El general Anguiano era quien debía ir hasta Colima para enterarse de los pormenores e instruir después a sus subordinados sobre lo que tendrían que hacer en lo sucesivo, pero viéndolo imposibilitado de trasladarse debido a la herida que aún no sanaba, el padre capellán se ofreció para ir en su lugar y, habiéndolo decidido así, él y una escolta se fueron, faldeando por el Volcán, para seguir por San Marcos, Caucentla, Montitlán y demás ranchos y rancherías, hasta llegar a la capital del estado la noche del 7. En donde inmediatamente se contactó con don Arcadio de la Vega, un conocido suyo de mucha confianza, para que en la mañana siguiente fuera a informarle al general Charis que el padre capellán de los Cristeros del Volcán de Colima quería entrevistarse con él, pero solicitándole plenas garantías.
Charis se comprometió a ello y el 12, por la mañana, se vieron en la Jefatura de Operaciones, para concertar el licenciamiento de los cristeros de Colima. El general oaxaqueño fue respetuoso con su palabra y, poco a poco, resignados, pero no derrotados, los diversos grupos cristeros fueron entregando sus armas.
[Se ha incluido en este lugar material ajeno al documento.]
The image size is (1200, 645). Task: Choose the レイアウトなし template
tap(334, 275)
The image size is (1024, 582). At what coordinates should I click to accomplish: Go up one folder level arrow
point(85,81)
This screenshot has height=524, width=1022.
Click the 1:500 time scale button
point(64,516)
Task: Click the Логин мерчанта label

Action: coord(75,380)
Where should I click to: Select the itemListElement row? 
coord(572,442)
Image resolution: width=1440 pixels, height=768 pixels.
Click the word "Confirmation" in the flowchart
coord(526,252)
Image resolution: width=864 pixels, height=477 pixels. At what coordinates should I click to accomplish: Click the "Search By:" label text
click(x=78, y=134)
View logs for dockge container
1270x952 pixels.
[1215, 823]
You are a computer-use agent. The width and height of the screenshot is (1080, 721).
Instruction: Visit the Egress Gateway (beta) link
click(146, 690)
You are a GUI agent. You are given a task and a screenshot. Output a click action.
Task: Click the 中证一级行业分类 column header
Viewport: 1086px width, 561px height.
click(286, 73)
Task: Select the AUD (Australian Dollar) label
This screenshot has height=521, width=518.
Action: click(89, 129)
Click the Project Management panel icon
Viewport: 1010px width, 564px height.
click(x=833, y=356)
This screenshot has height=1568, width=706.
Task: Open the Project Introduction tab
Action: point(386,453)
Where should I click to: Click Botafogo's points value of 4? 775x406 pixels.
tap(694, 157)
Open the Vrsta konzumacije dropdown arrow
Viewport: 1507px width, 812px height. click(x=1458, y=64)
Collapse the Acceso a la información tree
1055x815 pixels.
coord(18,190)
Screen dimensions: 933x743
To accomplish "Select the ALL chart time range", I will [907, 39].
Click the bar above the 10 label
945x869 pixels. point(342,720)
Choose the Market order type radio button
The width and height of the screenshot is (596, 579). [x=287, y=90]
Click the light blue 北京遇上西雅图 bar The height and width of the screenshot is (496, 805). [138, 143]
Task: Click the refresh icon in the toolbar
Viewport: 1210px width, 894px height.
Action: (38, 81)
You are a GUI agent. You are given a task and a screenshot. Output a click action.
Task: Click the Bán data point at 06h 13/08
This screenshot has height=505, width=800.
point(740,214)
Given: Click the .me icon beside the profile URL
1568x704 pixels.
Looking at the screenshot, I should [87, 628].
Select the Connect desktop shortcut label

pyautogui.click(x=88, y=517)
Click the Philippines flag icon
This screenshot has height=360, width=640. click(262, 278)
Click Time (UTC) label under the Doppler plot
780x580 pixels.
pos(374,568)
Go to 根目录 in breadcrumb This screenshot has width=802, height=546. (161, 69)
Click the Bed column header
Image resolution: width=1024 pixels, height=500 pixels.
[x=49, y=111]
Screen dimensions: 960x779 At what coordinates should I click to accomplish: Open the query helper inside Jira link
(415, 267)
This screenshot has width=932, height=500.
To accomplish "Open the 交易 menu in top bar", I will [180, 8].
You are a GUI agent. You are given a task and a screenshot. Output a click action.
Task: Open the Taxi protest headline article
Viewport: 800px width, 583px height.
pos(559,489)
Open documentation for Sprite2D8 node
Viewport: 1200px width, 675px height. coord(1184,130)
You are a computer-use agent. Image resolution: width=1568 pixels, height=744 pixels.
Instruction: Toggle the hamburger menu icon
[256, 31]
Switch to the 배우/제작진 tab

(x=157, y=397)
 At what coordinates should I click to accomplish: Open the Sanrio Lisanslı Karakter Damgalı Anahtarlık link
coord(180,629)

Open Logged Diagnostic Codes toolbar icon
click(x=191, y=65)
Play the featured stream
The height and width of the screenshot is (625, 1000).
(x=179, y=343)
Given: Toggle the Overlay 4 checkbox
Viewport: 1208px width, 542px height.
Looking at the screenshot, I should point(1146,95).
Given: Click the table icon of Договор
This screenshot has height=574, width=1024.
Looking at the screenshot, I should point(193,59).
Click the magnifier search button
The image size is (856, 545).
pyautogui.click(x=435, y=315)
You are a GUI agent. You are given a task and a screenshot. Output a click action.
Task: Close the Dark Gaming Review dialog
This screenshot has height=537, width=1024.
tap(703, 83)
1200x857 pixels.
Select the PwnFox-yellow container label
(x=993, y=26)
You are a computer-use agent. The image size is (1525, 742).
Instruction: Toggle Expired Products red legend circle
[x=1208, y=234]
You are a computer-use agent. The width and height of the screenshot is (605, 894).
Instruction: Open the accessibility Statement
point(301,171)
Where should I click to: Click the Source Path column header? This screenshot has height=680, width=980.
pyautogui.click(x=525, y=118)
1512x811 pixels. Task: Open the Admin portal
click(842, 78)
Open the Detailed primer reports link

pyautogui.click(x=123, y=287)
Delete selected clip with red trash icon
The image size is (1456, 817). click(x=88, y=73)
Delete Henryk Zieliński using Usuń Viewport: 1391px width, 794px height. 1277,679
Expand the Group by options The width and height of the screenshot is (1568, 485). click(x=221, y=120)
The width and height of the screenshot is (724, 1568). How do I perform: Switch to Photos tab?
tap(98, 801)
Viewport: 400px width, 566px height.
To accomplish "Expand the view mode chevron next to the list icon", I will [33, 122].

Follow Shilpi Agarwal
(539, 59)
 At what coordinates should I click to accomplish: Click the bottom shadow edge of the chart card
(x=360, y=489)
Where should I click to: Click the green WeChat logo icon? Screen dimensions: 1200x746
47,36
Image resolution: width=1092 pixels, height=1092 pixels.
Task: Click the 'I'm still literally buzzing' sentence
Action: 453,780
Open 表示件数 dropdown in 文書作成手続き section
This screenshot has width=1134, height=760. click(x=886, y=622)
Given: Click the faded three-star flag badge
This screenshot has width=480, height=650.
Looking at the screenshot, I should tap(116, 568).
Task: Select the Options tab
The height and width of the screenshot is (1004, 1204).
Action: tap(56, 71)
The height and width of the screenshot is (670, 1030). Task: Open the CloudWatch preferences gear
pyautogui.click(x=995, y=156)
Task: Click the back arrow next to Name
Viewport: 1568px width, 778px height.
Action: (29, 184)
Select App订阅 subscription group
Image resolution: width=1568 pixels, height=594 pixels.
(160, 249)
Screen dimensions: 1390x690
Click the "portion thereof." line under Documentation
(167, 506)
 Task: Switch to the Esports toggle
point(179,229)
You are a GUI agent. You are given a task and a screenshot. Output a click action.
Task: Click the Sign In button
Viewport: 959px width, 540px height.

Hubo algunos, sin embargo, que, temiendo un acto de traición, entregaron puras armas viejas y conservaron en lugares escondidos las mejores que tenían. Habiendo sido así como “los cruzados de Cristo, cubiertos de tierra, destrozada la ropa, tuvieron que volver a sus hogares, llevando las cicatrices de las heridas abiertas en la lucha, llenos de pobreza y miseria, y sufriendo en muchas ocasiones el desprecio aun de los que los habían aclamado en los días de sus triunfos”. Encontrándose muchos de ellos con que ya no existía su antigua casa, o que no estaban en ella sus padres o sus esposas, que, o habían muerto, o “consumidos por las penas” y la falta de recursos “habían tenido que emigrar”.
El episodio que siguió fue, para muchos, más funesto que los anteriores, porque poco a poco los esbirros del “supremo gobierno” los comenzaron a venadear, siendo así que “sólo en el primer año de infortunada paz, murieron, asesinados, casi la mitad de los jefes cristeros de Colima, y los que escaparon fue porque pudieron huir a tiempo”.
PIES DE FOTO. –
1.- El padre capellán tuvo que suplir al general Miguel Anguiano Márquez, en los encuentros que se tuvieron con el Jefe de las Operaciones Militares en Colima para realizar el “licenciamiento” de los cristeros.
2.- El general Andrés Salazar, comalteco de origen, jefe de los cristeros del Cerro Grande, posando junto con el general Heliodoro Charis, en el momento que los rebeldes de la región entregaron sus armas.
3.- Cima del Cerro Prieto, último reducto de los cristeros del Volcán de Colima.